The Australian newspaper today reported that Woodside had proposed to have the Burrup site in Western Australia declared an open access facility and to finance a sixth gas-processing train.
The move would involve an investment of $20 billion and would let Pluto gas be processed along with gas from existing NWS reservoirs.
The plan would have saved Woodside hundreds of millions of dollars because it would not need a greenfields site, which would cost $6.6 billion, from the existing plant.
Given high steel prices and the current tight labour and contracting market, it is also unlikely that Pluto, Gorgon and further North West Shelf and Darwin LNG expansions could be built at the same time.
The other NWS export phase partners, BHP Billiton, BP, Chevron, Shell and the Mitsubishi-Mitsui joint venture, Japan Australia LNG, are thought to have rejected the plan because they are competitors for international LNG sales, according to the Australian.

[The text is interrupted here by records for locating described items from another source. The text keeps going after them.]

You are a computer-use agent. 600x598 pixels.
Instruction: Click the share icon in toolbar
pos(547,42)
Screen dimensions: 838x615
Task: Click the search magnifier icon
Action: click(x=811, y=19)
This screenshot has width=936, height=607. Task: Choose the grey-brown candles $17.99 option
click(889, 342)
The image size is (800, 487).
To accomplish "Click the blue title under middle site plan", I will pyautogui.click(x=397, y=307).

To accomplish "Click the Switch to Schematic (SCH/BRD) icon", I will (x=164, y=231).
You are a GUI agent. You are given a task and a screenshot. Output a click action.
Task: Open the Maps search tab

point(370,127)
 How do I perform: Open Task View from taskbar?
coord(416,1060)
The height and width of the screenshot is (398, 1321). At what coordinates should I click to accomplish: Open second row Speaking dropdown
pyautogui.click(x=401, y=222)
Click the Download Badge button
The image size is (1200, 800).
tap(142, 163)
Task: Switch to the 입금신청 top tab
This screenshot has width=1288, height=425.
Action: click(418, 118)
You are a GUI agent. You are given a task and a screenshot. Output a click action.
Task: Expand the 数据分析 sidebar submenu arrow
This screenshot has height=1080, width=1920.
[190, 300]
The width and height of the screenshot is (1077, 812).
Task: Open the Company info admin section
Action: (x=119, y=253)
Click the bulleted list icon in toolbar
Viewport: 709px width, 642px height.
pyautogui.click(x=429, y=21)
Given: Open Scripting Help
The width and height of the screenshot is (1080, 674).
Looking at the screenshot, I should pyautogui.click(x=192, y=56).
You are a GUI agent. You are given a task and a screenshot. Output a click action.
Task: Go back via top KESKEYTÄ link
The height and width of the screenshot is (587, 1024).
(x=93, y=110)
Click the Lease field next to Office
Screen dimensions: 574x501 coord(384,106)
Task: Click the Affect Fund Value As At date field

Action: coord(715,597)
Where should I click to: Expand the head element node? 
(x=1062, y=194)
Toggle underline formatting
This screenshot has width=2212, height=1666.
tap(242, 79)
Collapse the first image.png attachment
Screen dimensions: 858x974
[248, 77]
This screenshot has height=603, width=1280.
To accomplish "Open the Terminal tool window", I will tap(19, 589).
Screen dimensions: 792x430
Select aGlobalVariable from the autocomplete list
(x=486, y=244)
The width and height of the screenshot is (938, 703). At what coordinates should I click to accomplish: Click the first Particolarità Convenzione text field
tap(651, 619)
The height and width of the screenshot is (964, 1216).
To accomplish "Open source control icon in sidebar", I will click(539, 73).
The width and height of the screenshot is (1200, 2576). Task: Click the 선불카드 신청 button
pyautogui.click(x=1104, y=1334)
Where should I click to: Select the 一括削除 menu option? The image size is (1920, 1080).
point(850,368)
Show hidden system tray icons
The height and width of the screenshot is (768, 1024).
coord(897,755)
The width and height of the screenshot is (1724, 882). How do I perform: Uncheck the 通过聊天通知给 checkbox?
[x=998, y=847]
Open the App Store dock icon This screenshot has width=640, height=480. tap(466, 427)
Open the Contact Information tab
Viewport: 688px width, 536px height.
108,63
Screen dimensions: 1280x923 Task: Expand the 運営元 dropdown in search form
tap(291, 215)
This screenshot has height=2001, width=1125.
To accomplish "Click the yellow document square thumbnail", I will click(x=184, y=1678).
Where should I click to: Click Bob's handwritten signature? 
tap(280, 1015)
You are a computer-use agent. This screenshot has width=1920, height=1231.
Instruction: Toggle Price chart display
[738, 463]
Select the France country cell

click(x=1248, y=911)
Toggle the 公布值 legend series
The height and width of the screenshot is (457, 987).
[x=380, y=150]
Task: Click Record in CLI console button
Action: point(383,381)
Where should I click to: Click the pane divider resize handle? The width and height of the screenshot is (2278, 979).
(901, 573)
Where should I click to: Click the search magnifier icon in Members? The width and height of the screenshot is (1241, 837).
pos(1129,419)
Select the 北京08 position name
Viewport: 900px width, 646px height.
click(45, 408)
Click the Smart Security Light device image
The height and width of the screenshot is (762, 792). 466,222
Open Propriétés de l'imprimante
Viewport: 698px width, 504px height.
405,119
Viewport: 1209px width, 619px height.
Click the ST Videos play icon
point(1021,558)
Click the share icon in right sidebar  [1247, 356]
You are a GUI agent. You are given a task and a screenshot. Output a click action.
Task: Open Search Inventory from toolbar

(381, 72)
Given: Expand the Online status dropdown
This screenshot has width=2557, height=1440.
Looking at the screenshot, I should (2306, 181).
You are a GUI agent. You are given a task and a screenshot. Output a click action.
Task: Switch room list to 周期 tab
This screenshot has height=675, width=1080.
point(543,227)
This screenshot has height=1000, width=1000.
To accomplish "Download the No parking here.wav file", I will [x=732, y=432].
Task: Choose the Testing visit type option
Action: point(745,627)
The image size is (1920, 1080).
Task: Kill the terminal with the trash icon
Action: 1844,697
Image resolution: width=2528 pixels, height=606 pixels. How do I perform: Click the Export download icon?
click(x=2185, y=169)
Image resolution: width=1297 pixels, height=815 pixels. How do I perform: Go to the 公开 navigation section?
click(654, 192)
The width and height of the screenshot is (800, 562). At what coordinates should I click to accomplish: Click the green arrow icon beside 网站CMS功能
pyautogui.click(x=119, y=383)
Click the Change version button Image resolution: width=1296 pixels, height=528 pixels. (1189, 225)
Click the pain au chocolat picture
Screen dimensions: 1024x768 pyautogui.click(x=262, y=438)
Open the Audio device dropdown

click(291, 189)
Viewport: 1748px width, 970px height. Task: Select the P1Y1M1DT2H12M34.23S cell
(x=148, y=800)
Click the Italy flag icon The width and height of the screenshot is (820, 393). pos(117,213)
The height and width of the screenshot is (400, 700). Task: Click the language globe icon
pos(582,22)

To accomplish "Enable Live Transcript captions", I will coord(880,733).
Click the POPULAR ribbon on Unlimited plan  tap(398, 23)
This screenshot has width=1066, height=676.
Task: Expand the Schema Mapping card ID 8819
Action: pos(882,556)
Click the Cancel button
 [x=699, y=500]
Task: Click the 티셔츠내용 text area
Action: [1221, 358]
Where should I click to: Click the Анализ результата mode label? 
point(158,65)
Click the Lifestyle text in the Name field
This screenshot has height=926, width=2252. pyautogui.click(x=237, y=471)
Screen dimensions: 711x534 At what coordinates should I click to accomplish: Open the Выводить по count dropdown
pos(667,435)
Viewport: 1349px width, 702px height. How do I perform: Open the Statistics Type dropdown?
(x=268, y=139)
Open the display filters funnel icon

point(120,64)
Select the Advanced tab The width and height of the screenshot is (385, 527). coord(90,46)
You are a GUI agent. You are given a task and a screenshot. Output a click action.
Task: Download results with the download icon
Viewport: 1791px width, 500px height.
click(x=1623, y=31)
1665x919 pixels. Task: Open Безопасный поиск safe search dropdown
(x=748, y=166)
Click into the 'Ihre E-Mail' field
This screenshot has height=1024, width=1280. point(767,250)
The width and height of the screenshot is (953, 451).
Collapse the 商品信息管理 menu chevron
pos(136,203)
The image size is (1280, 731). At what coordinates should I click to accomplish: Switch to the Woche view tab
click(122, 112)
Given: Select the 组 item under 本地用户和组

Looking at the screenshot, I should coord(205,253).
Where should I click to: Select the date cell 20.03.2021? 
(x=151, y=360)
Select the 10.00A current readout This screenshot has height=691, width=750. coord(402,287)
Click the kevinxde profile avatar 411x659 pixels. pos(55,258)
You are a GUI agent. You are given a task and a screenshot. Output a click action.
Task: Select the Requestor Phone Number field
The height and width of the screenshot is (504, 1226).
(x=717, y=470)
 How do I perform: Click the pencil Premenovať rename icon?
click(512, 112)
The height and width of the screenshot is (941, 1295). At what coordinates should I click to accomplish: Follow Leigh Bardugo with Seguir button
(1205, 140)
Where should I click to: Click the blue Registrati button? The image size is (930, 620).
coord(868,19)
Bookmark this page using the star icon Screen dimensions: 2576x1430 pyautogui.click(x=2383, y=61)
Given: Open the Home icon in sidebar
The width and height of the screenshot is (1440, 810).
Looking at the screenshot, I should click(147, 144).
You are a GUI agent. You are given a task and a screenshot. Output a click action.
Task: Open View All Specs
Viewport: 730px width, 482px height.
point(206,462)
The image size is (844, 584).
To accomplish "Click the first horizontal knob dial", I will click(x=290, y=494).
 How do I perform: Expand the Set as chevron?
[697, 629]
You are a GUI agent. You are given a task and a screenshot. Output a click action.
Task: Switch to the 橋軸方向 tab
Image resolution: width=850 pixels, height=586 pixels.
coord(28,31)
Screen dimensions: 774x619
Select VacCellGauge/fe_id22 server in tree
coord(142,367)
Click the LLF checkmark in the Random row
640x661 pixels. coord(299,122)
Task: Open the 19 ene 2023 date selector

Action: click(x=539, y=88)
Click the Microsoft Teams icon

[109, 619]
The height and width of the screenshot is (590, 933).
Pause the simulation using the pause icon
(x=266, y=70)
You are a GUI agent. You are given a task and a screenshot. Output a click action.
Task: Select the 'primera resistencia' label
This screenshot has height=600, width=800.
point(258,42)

Woodside owns 100% of the Pluto reservoir, 190km northwest of Karratha, and is eager to commercialise it as soon as possible.
It has been fast-tracking the development of an onshore LNG development on the Pluto gas field, which was discovered in April 2005. The field is estimated to contain over 4 trillion cubic feet of gas.
Woodside aims to sell an initial 4 million tonnes of LNG from Pluto per year.
Gas reservations threaten Pluto: Woodside
The company is still in talks with WA Premier Alan Carpenter over demands it put aside 15% of Pluto reserves to meet future domestic gas needs.
The Australian reported that Woodside is considering an independent arbitrator to determine if domestic gas supply is commercially viable for Pluto.
But it is understood Woodside believes Pluto is not viable as an LNG project if part of the reservoir is barred from export LNG.